I have run into an interesting bug. I’m building a fall back email plugin, and I am sending email messages to users, then sending a message packet back to the room/chat thread as the user that is not online to indicate that an email was sent to the user. However, when I send this message to a room, I get another packet to intercept ( the confirmation packet), and thus end up in an infinite loop. Am I missing something? I thought that if a packet is sent from the server, then it will not be marked as incoming to the packet interceptor:

My confirmation packet generator looks like this: ( the message_packet is the packet received, the to_jid, is the room, and the from_jid is the user that was offline.

private void sendConfirmationMessage(org.xmpp.packet.Message                                              message_packet,                                              JID to_jid, JID from_jid) {
            // Send a message back to sender stating that we sent an             // email
            org.xmpp.packet.Message confirmation_message =                 new org.xmpp.packet.Message();             String from_email_addr;
            try {
                String[] results = getUserInfo(from_jid);
                from_email_addr = results[2];
            }
            catch (UserNotFoundException exc) {
                Log.debug("FallbackEmailPlugin: "                           + "Unexpected error while generating conf message");
                return;
            }             confirmation_message.setType(message_packet.getType());
            String thread = message_packet.getThread();
            if (thread != null) {
                confirmation_message.setThread(thread);
            }
            String conf_subject = message_packet.getSubject();
            if (conf_subject != null) {
                confirmation_message.setSubject("Re:" + conf_subject);
            }
            confirmation_message.setTo(to_jid);
            confirmation_message.setFrom(from_jid);
            confirmation_message.setBody(
                "I'm not online, but I've been sent a message at"
                + " my email address: " +
                from_email_addr);
                                message_router.route(confirmation_message);
        }

From my understanding of how packet routing works in Openfire, any message enters the interceptPacket method for 4 times in the following order:

  1. incoming && !processed

  2. incoming && processed

  3. !incoming && !processed

  4. !incoming && processed

At least this is what my quick and dirty test within an XML Console and Openfire Log has revealed.
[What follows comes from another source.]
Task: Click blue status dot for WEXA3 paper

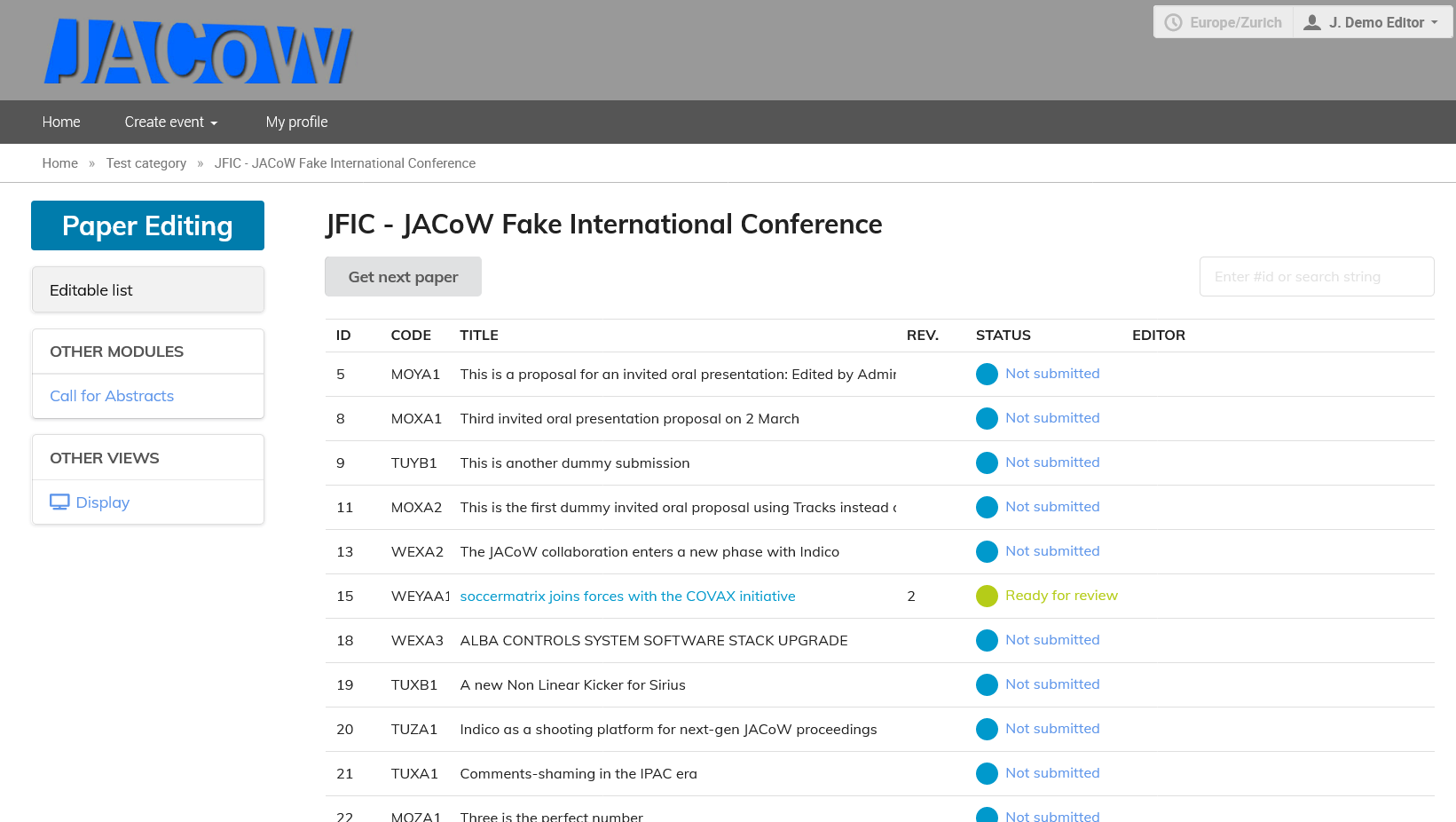Action: (987, 641)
So, if this is true, make sure that you encapsulate your code for each of these four cases. This way you will avoid the infiite loop.
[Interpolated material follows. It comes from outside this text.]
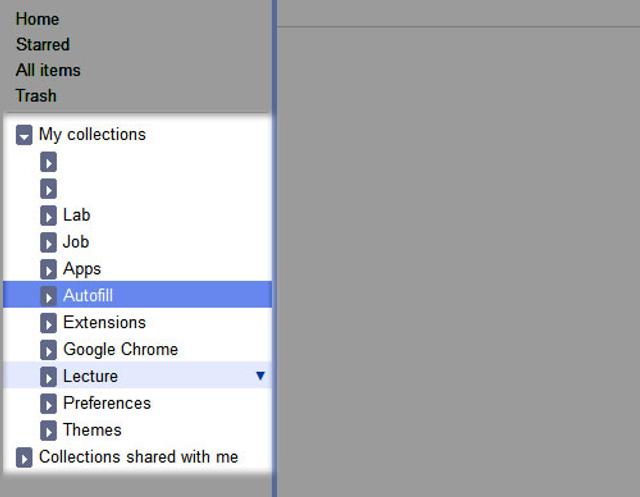Open the Preferences collection
Viewport: 640px width, 497px height.
[x=106, y=404]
What I have is incoming && !processed, I would expect that the packet that I

am sending out to have incoming = false and processed = false, but that does

not appear to be the case.

What I meant is that from my previous testing, any message has this lifecycle of being sent into an interceptPacket method for 4 times. Firstly, as an incoming message, as seen to the server, and then as an outgoing message, from server’s peprspective.

In your case, you should check the session environment for an additional information.

You can call session.getAddress() for an additional clue if the message originated from within your plugin or from a client connection.

Hopefully, this time I expressed my thoughts a bit better

I’ll give that a try.

I ended up using the getNumClientPackets() functionality of the session, as anything sent from the server will not have client packets, that removed my infinite loop.